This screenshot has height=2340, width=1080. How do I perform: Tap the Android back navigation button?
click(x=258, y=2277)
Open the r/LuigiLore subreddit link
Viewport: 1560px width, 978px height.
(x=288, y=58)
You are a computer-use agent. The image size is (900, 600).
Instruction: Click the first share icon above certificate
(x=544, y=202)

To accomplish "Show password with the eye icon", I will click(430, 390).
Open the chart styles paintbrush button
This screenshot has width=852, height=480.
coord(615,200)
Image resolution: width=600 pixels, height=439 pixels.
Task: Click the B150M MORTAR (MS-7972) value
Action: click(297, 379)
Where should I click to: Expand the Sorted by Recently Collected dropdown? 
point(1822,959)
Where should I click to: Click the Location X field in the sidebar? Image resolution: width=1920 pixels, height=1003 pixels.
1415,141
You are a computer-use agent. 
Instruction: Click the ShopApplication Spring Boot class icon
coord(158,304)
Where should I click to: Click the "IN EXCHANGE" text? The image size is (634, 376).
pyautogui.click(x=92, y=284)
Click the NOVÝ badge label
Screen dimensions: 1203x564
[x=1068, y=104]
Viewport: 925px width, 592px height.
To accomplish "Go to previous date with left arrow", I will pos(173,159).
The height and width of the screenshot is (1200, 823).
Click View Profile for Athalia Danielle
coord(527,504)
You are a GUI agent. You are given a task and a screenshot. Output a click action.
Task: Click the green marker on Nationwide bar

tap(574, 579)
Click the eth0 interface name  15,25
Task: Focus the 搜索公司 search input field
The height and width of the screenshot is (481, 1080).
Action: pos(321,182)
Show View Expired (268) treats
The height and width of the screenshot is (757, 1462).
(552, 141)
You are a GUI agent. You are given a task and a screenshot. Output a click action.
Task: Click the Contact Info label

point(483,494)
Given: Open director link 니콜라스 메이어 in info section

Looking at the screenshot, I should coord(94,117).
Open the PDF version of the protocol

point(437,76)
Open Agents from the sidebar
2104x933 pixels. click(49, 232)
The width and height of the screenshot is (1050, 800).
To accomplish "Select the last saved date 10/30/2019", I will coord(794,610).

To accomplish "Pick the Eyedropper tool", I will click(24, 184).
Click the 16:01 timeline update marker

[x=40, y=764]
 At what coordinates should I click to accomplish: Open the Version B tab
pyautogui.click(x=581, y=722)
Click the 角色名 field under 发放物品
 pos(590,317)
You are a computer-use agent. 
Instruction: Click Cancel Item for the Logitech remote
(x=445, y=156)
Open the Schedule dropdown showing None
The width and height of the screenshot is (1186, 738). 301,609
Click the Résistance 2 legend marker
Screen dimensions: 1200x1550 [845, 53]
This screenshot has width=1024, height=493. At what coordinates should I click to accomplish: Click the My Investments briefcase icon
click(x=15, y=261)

···

_YOUR TASK_
Could you print exactly the lines from the one containing "Instruction: Click Cancel" through the last line of the records above?

_SOLUTION_
Instruction: Click Cancel Item for the Logitech remote
(x=445, y=156)
Open the Schedule dropdown showing None
The width and height of the screenshot is (1186, 738). 301,609
Click the Résistance 2 legend marker
Screen dimensions: 1200x1550 [845, 53]
This screenshot has width=1024, height=493. At what coordinates should I click to accomplish: Click the My Investments briefcase icon
click(x=15, y=261)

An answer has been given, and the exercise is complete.